In 1876 Évariste sold the newspaper to Georges Schwob (1822–1892), a republican who had settled in Tours, who was succeeded by his son Maurice Schwob (1859–1928).

The newspaper's offices were initially located on rue Scribe in Nantes, then moved in 1901 to a building on Place du Commerce, along with the family apartment.

Le Phare is Nantes' main daily newspaper, alongside L'Espérance du peuple (legitimist then monarchist), founded in 1852, Le Populaire (1874; François Salières then Gaston Veil) and Le Nouvelliste de l'Ouest (1891; Catholic but accepting of the Republic). Le Phare was also distributed in the Loire-Inférieure department, but to a limited extent. However, its main competitor appeared in 1899 in Rennes: Ouest-Éclair(Christian Democrat, later Ouest-France), originally conceived as a newspaper for the whole of western France, whose total circulation quickly exceeded that of Le Phare (300,000 compared to 100,000), even though its position in Nantes remained minimal for a long time.

Among the contributors to Le Phare were Maurice's brother, the writer Marcel Schwob, his daughter Lucy (known as Claude Cahun), and his uncle Léon Cahun.

Before World War I Maurice Schwob took control of the Imprimerie du Commerce printing company, and through it, Le Populaire. In 1919, he reorganized the family business into a group of corporations: the publishing company Le Phare, the printing company, and the Librairie du Commerce bookstore (located in the newspaper's building).

In the 1920s, knowing that his two children, Georges and Lucy, had no intention of taking over the newspaper, Maurice Schwob chose a successor from among the Nantes Republicans, in the person of Francis Portais (1869–1945).

=== Francis Portais period ===
He came from a poor family in the Barbin neighborhood; after completing an apprenticeship as a cabinetmaker, he worked in various commercial professions and became politically active in socialist circles. In the 1890s, he was elected to municipal office and became a leading supporter of Dreyfusard. By 1928, he had shifted to the right, but remained a staunch republican, and it was in this capacity that Maurice Schwob entrusted him with the newspaper.

==== German occupation ====
In 1940, the newspaper was suspended when the Germans arrived on June 19; after a meeting between Francis Portais and Feldkommandant Hotz (1 July),it reappeared on July 3, under the strict control of German censorship, led by Lieutenant Menny.

In October 1940, Francis Portais handed over the management of Le Phare to his son-in-law René Bentz, while remaining the main shareholder and director of the printing works.

Lieutenant Menny found support among a few journalists such as Yves Kermerin, Julien Felice (pseudonym of Gaston Dauneau) and, above all, Lucien Mignoton, who moved to Paris-Soirwhile continuing to write for Le Phare under the pseudonym "Paul Anselme". One journalist, Rémy Vincent, joined the French Resistance very early, sometimes using newspaper vehicles for operations, before going underground, being arrested, and deported to Buchenwald. The external contributor General Audibert also joined the Resistance.

On 16 September 1943 the Place du Commerce building was destroyed in an Allied bombing raid, resulting in the loss of the newspaper's archives. Publication resumed fairly quickly with assistance from Ouest-Éclair in Rennes.
****************************************
- YOUR TASKS -
1. In the newspaper history, to whom did Francis Portais hand over the management of Le Phare in October 1940?
2. Transcribe the newspaper history from "The newspaper's offices" to "a long time.".
The data that comes next has no connection to the newspaper history.

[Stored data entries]
****************************************
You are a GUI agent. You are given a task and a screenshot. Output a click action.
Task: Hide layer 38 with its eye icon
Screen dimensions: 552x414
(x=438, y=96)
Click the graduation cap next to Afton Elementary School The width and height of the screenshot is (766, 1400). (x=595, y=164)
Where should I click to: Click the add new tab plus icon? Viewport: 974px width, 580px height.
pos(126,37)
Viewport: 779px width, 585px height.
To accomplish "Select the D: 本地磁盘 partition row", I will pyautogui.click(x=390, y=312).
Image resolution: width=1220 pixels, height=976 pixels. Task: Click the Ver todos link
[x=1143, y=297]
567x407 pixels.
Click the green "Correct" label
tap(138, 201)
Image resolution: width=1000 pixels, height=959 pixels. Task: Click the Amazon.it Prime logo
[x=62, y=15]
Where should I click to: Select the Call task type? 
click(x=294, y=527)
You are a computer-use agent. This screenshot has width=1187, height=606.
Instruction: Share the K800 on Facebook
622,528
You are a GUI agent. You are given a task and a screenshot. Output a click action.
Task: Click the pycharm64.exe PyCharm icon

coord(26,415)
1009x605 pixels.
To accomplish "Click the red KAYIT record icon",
****************************************
- ANSWERS TO THE EXERCISE -
1. His son-in-law René Bentz.

2.
The newspaper's offices were initially located on rue Scribe in Nantes, then moved in 1901 to a building on Place du Commerce, along with the family apartment.

Le Phare is Nantes' main daily newspaper, alongside L'Espérance du peuple (legitimist then monarchist), founded in 1852, Le Populaire (1874; François Salières then Gaston Veil) and Le Nouvelliste de l'Ouest (1891; Catholic but accepting of the Republic). Le Phare was also distributed in the Loire-Inférieure department, but to a limited extent. However, its main competitor appeared in 1899 in Rennes: Ouest-Éclair(Christian Democrat, later Ouest-France), originally conceived as a newspaper for the whole of western France, whose total circulation quickly exceeded that of Le Phare (300,000 compared to 100,000), even though its position in Nantes remained minimal for a long time.